- [DIRECTIONS]:
Even if a line seems odd, print it as it is, and include every record.

:::

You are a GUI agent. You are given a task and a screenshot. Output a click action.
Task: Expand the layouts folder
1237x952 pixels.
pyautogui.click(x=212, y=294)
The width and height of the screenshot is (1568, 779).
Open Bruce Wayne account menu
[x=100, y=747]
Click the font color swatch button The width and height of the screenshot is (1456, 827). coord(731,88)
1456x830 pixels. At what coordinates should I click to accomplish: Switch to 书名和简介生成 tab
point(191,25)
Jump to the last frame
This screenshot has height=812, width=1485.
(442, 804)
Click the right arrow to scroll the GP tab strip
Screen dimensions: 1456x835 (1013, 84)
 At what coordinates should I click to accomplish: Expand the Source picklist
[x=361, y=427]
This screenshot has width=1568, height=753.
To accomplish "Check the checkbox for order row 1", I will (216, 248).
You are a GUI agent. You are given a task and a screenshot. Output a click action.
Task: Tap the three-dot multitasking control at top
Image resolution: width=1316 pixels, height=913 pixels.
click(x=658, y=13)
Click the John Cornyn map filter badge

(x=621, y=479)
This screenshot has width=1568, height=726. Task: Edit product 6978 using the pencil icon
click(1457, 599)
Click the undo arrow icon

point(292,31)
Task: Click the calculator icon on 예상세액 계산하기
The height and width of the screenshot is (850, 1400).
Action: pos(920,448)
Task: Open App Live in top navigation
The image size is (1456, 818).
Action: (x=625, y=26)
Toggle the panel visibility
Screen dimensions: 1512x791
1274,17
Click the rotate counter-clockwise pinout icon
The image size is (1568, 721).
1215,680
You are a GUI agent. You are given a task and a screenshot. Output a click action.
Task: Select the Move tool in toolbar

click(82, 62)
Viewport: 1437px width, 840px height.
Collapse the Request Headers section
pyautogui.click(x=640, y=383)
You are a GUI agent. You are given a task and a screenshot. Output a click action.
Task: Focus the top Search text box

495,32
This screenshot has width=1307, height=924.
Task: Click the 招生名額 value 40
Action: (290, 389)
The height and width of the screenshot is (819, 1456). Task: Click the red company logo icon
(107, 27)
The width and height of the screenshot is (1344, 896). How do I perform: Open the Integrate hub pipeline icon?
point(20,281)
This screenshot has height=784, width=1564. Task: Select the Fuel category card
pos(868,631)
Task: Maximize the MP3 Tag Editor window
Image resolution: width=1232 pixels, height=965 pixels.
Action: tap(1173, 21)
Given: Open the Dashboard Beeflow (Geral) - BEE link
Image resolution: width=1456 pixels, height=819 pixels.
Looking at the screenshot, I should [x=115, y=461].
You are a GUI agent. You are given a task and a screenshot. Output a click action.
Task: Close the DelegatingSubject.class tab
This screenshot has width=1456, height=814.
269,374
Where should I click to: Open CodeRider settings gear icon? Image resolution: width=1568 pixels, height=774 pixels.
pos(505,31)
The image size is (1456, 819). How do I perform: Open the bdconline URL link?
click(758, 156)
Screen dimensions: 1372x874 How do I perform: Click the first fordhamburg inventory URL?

:::

- [OUTPUT FOR THIS EXERCISE]:
You are a GUI agent. You are given a task and a screenshot. Output a click action.
Task: Expand the layouts folder
1237x952 pixels.
pyautogui.click(x=212, y=294)
The width and height of the screenshot is (1568, 779).
Open Bruce Wayne account menu
[x=100, y=747]
Click the font color swatch button The width and height of the screenshot is (1456, 827). coord(731,88)
1456x830 pixels. At what coordinates should I click to accomplish: Switch to 书名和简介生成 tab
point(191,25)
Jump to the last frame
This screenshot has height=812, width=1485.
(442, 804)
Click the right arrow to scroll the GP tab strip
Screen dimensions: 1456x835 (1013, 84)
 At what coordinates should I click to accomplish: Expand the Source picklist
[x=361, y=427]
This screenshot has width=1568, height=753.
To accomplish "Check the checkbox for order row 1", I will (216, 248).
You are a GUI agent. You are given a task and a screenshot. Output a click action.
Task: Tap the three-dot multitasking control at top
Image resolution: width=1316 pixels, height=913 pixels.
click(x=658, y=13)
Click the John Cornyn map filter badge

(x=621, y=479)
This screenshot has width=1568, height=726. Task: Edit product 6978 using the pencil icon
click(1457, 599)
Click the undo arrow icon

point(292,31)
Task: Click the calculator icon on 예상세액 계산하기
The height and width of the screenshot is (850, 1400).
Action: pos(920,448)
Task: Open App Live in top navigation
The image size is (1456, 818).
Action: (x=625, y=26)
Toggle the panel visibility
Screen dimensions: 1512x791
1274,17
Click the rotate counter-clockwise pinout icon
The image size is (1568, 721).
1215,680
You are a GUI agent. You are given a task and a screenshot. Output a click action.
Task: Select the Move tool in toolbar

click(82, 62)
Viewport: 1437px width, 840px height.
Collapse the Request Headers section
pyautogui.click(x=640, y=383)
You are a GUI agent. You are given a task and a screenshot. Output a click action.
Task: Focus the top Search text box

495,32
This screenshot has width=1307, height=924.
Task: Click the 招生名額 value 40
Action: (290, 389)
The height and width of the screenshot is (819, 1456). Task: Click the red company logo icon
(107, 27)
The width and height of the screenshot is (1344, 896). How do I perform: Open the Integrate hub pipeline icon?
point(20,281)
This screenshot has height=784, width=1564. Task: Select the Fuel category card
pos(868,631)
Task: Maximize the MP3 Tag Editor window
Image resolution: width=1232 pixels, height=965 pixels.
Action: tap(1173, 21)
Given: Open the Dashboard Beeflow (Geral) - BEE link
Image resolution: width=1456 pixels, height=819 pixels.
Looking at the screenshot, I should [x=115, y=461].
You are a GUI agent. You are given a task and a screenshot. Output a click action.
Task: Close the DelegatingSubject.class tab
This screenshot has width=1456, height=814.
269,374
Where should I click to: Open CodeRider settings gear icon? Image resolution: width=1568 pixels, height=774 pixels.
pos(505,31)
The image size is (1456, 819). How do I perform: Open the bdconline URL link?
click(758, 156)
Screen dimensions: 1372x874 How do I perform: Click the first fordhamburg inventory URL?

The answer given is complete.